原文 >>
---*---

「タイから船便で輸送したい」「タイへ船便で輸送したい」
今回は、日タイ間又は、タイと第三国など、船便に役立つ知識をご紹介していきます。
タイとの船便
ほほえみの国・タイとの貿易をされていますか? 日本とタイとの間の貿易は、自動車関連品などを中心に様々な物がやりとりがされています。もちろん、果物などの一次製品も盛んです。
最近は、中国国内で仕入れをしていた方たちが、タイ国内にシフトする動きもあります。いわゆるタイの輸入ビジネスです。
- タイへの輸出
- タイからの輸入
このどちらの取引をするにしても、必ず「船便を検討するタイミング」が訪れます。そして、この記事では….
「何キロから船便にすればいいのか?」
「船便にするメリット、デメリットは?」
このようなお悩みを抱えている方に向けて記事を書いています。なお、この記事とあわせて、国際物流の基本をまとめている「カイコン・国際物流マニュアル」も合わせてご覧ください。
船便の定義
当記事のご紹介する「船便」の定義を確認します。船便とは、字のごとく、船で輸送する方法です。あまりにも当たり前です。ただ、私が言う「船便」は、あなたのイメージする物とは違います。
当サイトの船便は、20フィート(6mや40フィートのコンテナまたは、LCLと呼ばれる大きな単位で輸送することです。一般的な小包による船便ではないためご注意ください。
例えば、タイ国内で古着、パーツ、財布など、様々な商品を仕入れた。合計で500キロ前後にもなる。このような状況で検討するのが、この記事でお伝えする「船便」です。
もし、一般的な小包の船便輸送を希望する場合は、バンコク市内にある「バーンラック郵便局」にいき「LogisPost World」などで発送します。おそらく、一カ月、二か月の日数がかかる代わりに最も安く輸送できます。
船便を検討するタイミング
コンテナ(FCLやLCL)を使った船便といっても…..
- タイから日本なのか?
- 日本からタイなのか?
- タイから別の国なのか?
など、いくつかのパターンがあります。ただ、どのような場合でも….

---*---

データ抜粋 >>
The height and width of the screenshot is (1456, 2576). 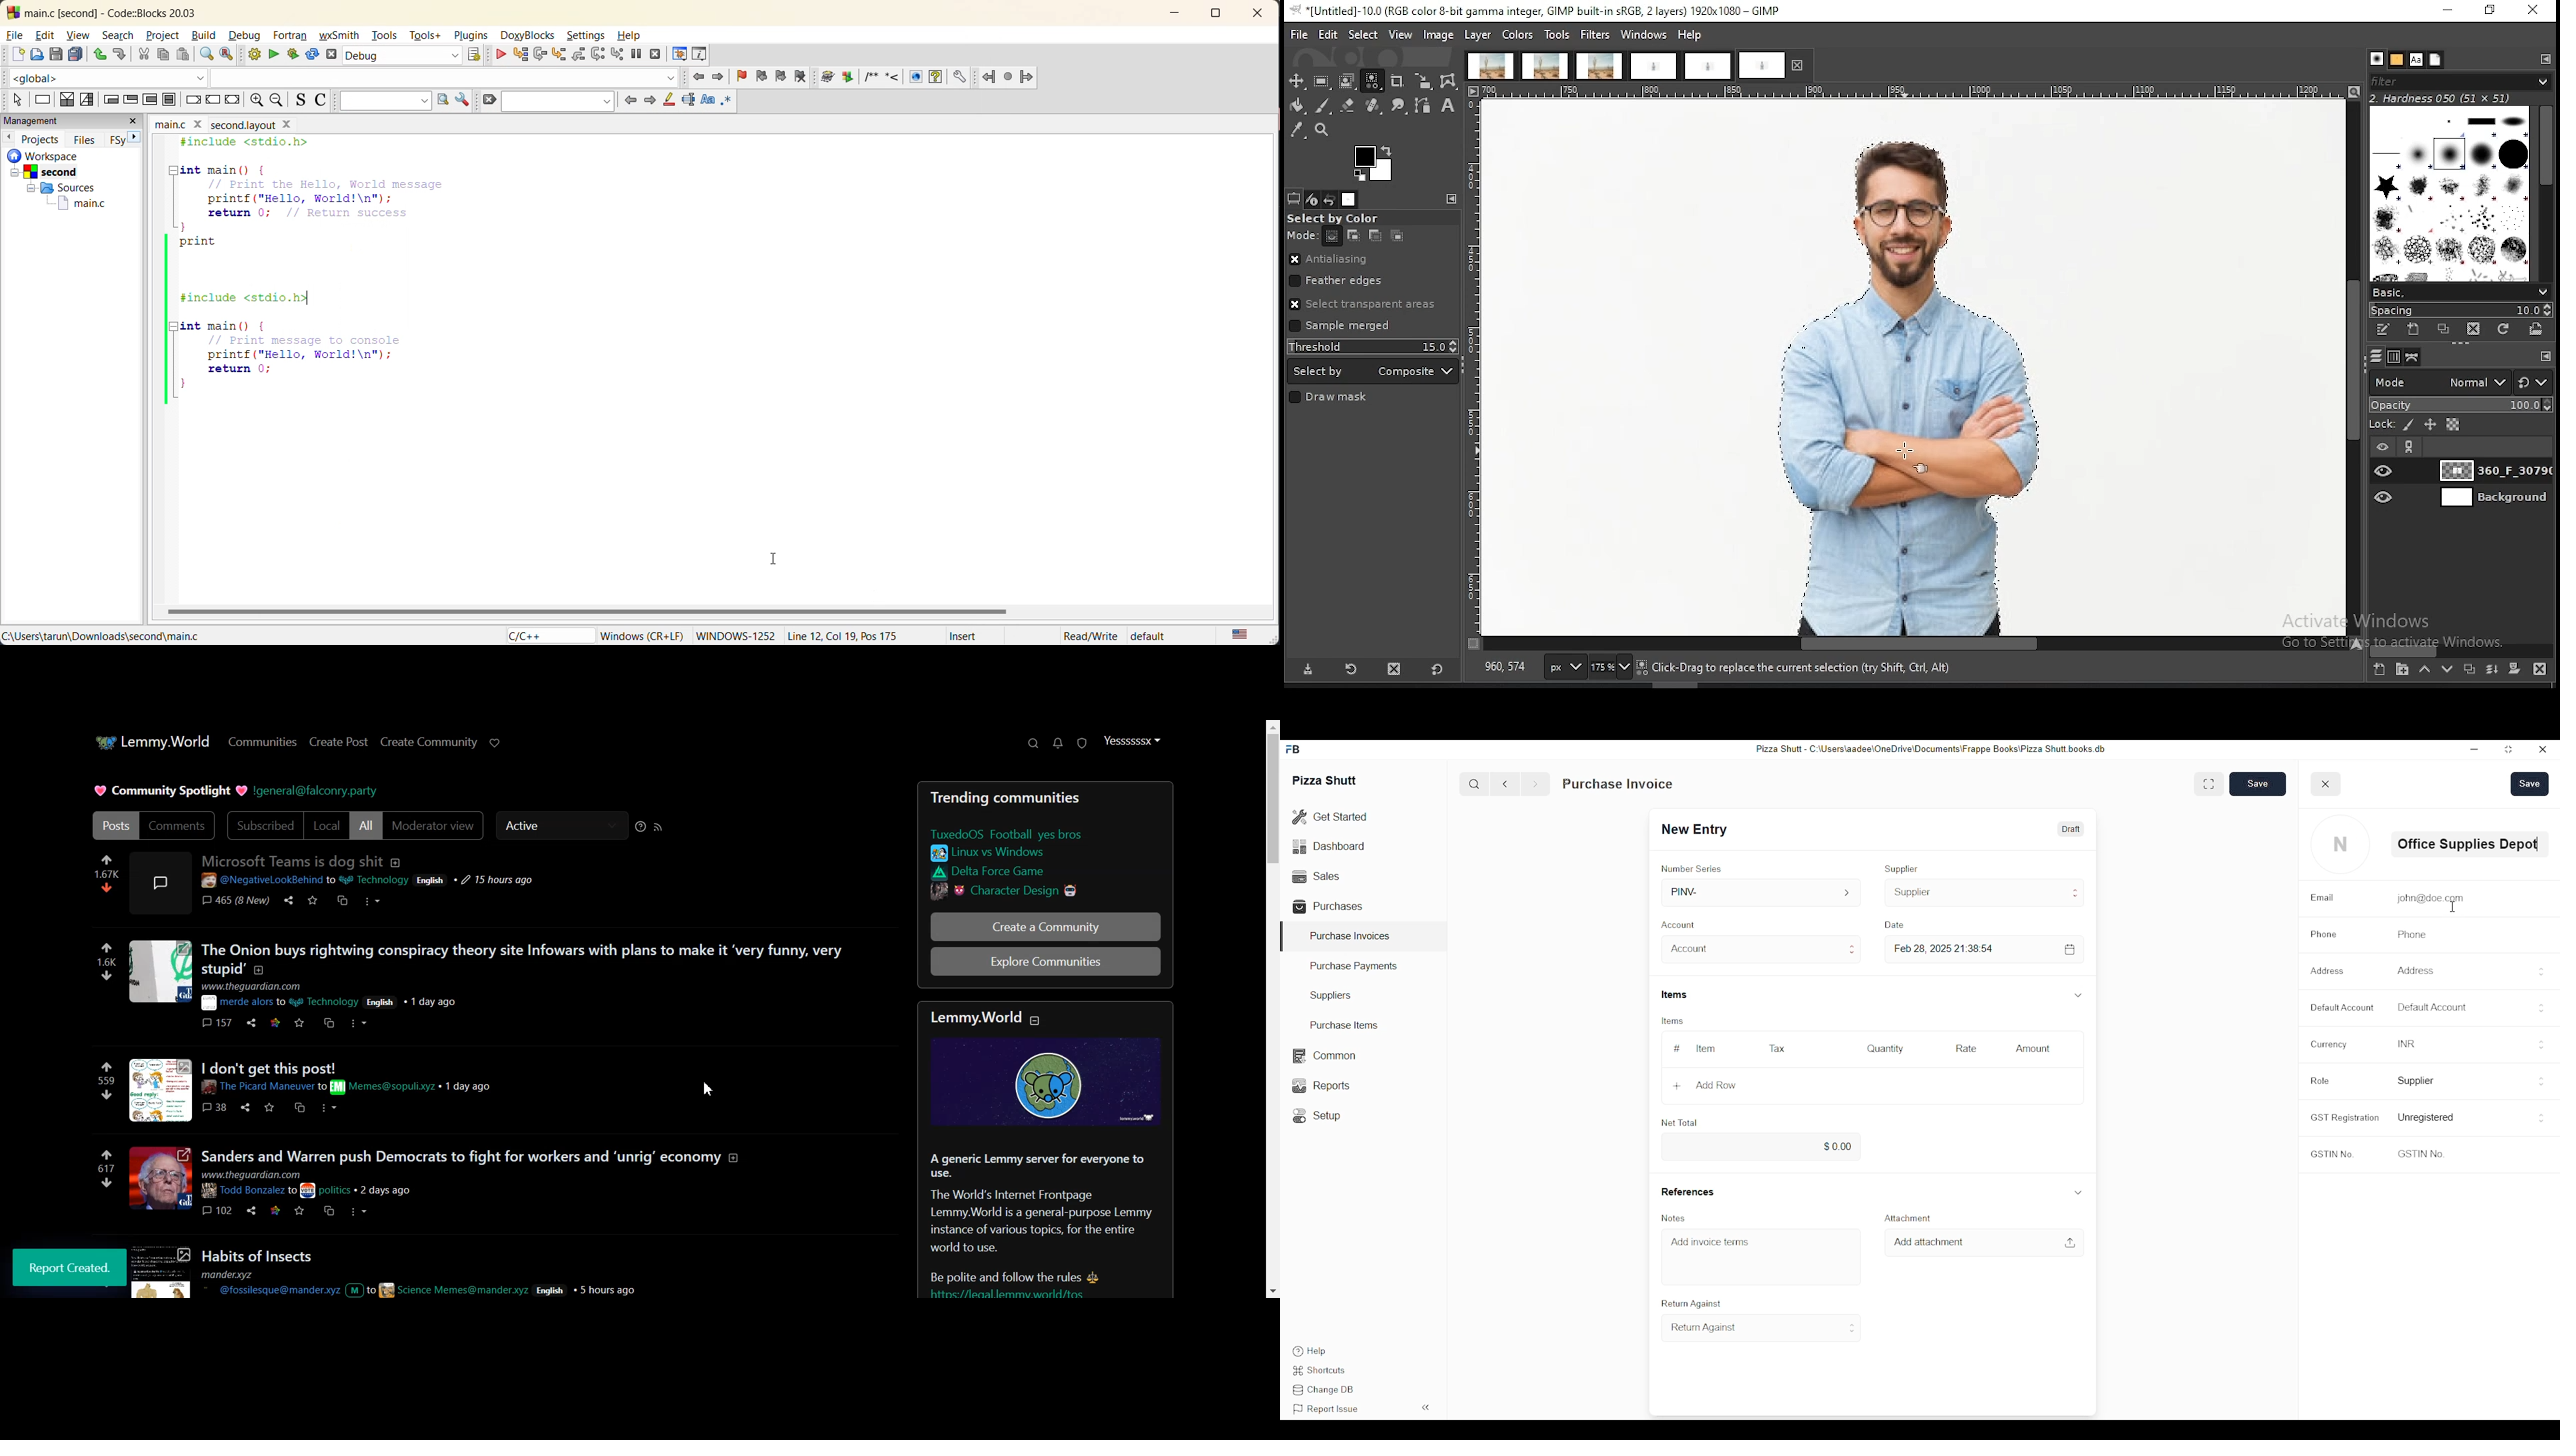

---*---

取り組む内容 >> 原文によると、一般的な小包の船便輸送を希望する場合はどこへ行けばよいですか?

解答 >> バンコク市内にある「バーンラック郵便局」です。